To determine the frequency of treatment with antidementia drugs in patients in primary care, and the socio-demographic and clinical variables associated with antidementia drug treatment.


Present analyses are based on preliminary data from the DelpHi-trial, an ongoing GP-based, cluster-randomized, controlled intervention trial to implement and evaluate an innovative concept of collaborative dementia care management in Germany. Our sample consists of n = 243 subjects who screened positive for dementia.


29.6% (n = 72) of participants received antidementia drugs: memantine 44.5% (n = 32); donepezil 30.5% (n = 22); rivastigmine 13.9% (n = 10); galantamine 11.1% (n = 8).

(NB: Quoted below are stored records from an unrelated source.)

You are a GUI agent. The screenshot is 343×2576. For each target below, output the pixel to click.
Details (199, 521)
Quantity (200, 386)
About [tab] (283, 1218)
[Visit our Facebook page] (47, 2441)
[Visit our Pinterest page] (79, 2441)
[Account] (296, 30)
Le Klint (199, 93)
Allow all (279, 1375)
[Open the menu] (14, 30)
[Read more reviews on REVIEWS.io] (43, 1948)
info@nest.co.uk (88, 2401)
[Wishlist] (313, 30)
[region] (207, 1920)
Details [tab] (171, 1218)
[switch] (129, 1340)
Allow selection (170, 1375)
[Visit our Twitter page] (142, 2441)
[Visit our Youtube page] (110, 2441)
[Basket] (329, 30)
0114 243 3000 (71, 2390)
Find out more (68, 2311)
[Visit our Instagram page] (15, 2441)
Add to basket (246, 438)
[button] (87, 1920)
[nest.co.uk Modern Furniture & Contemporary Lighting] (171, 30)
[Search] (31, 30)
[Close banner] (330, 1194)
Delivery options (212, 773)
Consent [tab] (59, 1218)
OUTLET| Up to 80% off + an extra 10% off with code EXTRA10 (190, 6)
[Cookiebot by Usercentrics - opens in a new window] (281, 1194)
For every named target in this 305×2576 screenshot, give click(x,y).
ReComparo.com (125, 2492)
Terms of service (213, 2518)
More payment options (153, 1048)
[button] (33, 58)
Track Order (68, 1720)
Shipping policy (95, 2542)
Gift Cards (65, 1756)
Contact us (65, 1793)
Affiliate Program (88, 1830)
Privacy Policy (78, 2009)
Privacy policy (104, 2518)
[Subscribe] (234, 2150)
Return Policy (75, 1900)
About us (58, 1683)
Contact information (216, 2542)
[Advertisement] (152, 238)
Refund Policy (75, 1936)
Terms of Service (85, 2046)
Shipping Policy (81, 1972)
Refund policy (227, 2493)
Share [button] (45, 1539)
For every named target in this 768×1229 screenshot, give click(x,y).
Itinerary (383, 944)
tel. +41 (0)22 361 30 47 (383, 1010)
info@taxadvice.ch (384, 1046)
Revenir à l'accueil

A total of 46.4% (n = 45) of the subgroup of participants with a formal dementia diagnosis received antidementia drug treatment. Approximately 37.5% (n = 27) of our sample received treatment with antidementia drugs without having a formal diagnosis. Treatment with antidementia drugs was significantly associated with more severe cognitive impairment and having a formal dementia diagnosis.


One in three people who screened positive for dementia in primary care received antidementia drug treatment, indicating the frequent use of this class of drugs. For those with a formal dementia diagnosis, these drug treatment rates are more than triple, compared to those in nursing homes.